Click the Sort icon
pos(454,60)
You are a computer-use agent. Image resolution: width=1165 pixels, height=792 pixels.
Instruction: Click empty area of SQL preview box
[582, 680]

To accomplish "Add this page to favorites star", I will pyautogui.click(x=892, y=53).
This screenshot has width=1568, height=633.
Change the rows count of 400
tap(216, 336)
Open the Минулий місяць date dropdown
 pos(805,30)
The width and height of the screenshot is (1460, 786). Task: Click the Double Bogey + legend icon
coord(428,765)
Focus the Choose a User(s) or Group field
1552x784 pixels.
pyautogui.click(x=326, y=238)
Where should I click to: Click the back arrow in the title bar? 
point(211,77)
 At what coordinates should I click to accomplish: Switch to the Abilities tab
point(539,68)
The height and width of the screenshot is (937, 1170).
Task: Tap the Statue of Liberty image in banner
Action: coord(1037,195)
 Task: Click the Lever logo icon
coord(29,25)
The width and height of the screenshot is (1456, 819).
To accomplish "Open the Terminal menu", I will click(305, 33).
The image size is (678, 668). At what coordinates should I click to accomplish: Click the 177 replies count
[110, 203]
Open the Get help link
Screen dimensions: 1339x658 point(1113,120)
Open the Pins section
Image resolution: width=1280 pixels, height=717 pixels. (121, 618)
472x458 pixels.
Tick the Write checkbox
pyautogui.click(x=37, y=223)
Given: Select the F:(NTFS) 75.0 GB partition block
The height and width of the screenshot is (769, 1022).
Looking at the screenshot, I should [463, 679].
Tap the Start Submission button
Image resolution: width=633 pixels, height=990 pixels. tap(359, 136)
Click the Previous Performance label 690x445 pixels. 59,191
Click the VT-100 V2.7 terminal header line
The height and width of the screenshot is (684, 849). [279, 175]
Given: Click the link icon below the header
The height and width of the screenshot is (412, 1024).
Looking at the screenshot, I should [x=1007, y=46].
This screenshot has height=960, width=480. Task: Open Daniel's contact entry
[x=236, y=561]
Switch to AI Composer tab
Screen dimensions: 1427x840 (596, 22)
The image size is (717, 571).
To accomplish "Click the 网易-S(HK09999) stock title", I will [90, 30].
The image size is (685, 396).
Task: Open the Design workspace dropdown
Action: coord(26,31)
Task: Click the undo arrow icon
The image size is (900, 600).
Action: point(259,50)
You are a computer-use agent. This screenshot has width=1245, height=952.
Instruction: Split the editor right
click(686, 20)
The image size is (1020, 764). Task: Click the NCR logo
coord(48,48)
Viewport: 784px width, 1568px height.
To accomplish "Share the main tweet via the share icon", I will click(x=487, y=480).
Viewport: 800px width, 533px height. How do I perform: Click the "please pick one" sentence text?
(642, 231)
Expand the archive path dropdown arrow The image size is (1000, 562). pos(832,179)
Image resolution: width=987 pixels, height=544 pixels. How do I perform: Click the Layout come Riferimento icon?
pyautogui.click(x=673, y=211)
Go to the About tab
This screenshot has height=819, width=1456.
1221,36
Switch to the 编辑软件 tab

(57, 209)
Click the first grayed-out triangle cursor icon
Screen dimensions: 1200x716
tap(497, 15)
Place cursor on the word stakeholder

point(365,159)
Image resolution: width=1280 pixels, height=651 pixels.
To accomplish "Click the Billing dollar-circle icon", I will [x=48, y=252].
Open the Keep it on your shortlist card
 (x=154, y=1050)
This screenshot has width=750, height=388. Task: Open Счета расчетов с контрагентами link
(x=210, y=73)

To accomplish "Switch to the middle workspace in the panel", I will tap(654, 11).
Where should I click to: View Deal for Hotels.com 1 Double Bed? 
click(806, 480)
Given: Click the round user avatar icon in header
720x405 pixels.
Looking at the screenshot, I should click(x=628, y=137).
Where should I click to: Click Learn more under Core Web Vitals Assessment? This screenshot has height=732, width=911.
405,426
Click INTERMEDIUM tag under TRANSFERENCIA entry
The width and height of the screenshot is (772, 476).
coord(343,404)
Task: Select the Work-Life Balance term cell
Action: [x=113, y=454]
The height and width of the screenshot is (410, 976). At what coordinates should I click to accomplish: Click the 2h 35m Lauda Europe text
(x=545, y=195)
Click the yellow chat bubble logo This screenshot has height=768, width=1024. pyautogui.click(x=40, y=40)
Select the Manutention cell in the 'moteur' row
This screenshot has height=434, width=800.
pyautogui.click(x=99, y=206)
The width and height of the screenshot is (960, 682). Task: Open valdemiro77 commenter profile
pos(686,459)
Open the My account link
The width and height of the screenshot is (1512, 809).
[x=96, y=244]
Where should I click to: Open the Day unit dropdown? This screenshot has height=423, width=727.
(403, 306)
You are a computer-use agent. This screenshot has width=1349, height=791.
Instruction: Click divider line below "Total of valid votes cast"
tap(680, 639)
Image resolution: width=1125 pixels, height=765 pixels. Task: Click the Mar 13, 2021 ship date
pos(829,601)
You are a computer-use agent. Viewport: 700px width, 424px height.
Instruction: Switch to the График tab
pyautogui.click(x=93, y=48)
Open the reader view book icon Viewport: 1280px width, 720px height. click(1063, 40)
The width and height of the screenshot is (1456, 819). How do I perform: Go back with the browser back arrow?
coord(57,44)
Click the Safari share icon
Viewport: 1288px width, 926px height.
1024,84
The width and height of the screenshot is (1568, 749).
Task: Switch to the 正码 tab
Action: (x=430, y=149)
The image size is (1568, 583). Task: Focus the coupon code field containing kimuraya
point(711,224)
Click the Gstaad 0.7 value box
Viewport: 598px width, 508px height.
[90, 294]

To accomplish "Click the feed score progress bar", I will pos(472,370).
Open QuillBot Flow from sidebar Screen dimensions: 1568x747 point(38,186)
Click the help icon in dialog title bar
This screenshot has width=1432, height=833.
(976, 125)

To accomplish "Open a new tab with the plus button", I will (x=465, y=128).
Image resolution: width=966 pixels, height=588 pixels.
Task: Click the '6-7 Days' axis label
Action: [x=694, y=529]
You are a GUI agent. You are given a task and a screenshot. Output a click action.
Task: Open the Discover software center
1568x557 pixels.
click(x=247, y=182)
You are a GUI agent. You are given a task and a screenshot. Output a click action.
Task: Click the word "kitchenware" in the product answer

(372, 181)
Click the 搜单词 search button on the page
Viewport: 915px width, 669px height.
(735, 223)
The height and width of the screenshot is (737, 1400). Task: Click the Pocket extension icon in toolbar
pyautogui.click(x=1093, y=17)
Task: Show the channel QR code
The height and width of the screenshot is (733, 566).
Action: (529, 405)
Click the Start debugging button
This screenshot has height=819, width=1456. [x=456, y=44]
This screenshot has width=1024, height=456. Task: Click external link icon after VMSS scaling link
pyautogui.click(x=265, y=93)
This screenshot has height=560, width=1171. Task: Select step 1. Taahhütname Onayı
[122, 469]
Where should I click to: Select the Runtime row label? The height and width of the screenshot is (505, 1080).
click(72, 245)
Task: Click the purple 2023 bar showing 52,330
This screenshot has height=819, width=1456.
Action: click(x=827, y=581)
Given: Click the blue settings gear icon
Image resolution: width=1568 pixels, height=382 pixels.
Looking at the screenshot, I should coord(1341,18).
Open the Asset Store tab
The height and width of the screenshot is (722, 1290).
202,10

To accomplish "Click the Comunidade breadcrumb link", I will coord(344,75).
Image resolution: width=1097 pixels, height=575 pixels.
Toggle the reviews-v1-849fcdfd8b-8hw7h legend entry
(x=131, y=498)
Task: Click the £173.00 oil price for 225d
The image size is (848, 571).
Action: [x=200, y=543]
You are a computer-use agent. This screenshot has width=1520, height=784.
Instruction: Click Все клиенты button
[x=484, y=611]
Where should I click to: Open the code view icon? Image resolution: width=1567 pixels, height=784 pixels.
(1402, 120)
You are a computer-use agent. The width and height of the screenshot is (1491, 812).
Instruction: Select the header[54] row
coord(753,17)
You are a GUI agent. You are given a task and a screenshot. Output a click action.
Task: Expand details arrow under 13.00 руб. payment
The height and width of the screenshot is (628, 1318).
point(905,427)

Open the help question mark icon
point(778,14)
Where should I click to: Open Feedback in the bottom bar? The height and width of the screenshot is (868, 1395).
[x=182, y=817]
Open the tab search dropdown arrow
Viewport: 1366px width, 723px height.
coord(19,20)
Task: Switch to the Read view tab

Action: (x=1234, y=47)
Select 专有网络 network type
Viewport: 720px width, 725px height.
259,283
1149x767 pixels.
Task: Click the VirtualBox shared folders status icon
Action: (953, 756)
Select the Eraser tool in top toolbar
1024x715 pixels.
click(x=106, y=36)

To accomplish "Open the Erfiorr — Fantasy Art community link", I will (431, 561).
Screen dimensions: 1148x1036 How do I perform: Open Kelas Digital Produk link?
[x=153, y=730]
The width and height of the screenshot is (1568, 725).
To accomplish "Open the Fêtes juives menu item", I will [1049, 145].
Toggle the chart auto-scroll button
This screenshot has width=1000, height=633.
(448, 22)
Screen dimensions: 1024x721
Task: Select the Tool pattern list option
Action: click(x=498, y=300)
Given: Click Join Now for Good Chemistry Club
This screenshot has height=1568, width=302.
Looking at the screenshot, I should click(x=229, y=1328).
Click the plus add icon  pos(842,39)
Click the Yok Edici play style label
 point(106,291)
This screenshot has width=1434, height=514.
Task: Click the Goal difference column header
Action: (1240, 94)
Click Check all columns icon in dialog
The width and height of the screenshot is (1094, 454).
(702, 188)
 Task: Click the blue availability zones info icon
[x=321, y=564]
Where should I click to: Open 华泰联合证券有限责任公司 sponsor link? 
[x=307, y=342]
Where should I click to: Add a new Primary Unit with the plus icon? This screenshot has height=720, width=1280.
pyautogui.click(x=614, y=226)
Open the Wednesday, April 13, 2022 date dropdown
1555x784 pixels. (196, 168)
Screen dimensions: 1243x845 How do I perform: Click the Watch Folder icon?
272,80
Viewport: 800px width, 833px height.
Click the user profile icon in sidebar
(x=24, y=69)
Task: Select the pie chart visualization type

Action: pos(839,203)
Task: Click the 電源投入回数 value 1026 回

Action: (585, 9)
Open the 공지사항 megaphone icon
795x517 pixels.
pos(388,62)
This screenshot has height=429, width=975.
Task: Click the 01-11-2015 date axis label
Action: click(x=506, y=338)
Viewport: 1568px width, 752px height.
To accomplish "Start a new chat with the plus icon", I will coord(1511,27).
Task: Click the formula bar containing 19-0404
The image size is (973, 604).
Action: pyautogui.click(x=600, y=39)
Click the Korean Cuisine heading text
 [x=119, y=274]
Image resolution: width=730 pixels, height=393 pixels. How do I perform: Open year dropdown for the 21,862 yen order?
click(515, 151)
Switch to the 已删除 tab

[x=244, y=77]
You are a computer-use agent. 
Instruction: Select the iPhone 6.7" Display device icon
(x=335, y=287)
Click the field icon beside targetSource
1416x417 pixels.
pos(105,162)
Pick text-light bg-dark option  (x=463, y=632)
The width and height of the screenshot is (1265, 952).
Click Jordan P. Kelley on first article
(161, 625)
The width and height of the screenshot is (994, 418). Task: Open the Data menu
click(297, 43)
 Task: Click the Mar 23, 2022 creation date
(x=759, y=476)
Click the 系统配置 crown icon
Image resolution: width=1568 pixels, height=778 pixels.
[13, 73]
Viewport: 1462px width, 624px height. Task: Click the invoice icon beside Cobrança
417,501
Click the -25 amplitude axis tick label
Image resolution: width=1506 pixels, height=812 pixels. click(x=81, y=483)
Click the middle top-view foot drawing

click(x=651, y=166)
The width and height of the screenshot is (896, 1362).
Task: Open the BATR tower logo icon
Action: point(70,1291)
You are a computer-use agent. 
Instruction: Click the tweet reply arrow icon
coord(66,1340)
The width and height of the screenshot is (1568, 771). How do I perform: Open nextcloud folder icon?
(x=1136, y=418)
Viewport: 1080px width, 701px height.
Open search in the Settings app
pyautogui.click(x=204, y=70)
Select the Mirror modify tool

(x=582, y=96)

**WHAT THE TASK REQUIRES:** Arrange the lines of the listing above as a numbered list, from the line with "The width and height of the screenshot is (994, 418)." to the line with "pyautogui.click(x=204, y=70)", leaving out blank lines.

**RESPONSE TO THIS EXERCISE:**
1. The width and height of the screenshot is (994, 418). Task: Open the Data menu
2. click(297, 43)
3.  Task: Click the Mar 23, 2022 creation date
4. (x=759, y=476)
5. Click the 系统配置 crown icon
6. Image resolution: width=1568 pixels, height=778 pixels.
7. [13, 73]
8. Viewport: 1462px width, 624px height. Task: Click the invoice icon beside Cobrança
9. 417,501
10. Click the -25 amplitude axis tick label
11. Image resolution: width=1506 pixels, height=812 pixels. click(x=81, y=483)
12. Click the middle top-view foot drawing
13. click(x=651, y=166)
14. The width and height of the screenshot is (896, 1362).
15. Task: Open the BATR tower logo icon
16. Action: point(70,1291)
17. You are a computer-use agent. 
18. Instruction: Click the tweet reply arrow icon
19. coord(66,1340)
20. The width and height of the screenshot is (1568, 771). How do I perform: Open nextcloud folder icon?
21. (x=1136, y=418)
22. Viewport: 1080px width, 701px height.
23. Open search in the Settings app
24. pyautogui.click(x=204, y=70)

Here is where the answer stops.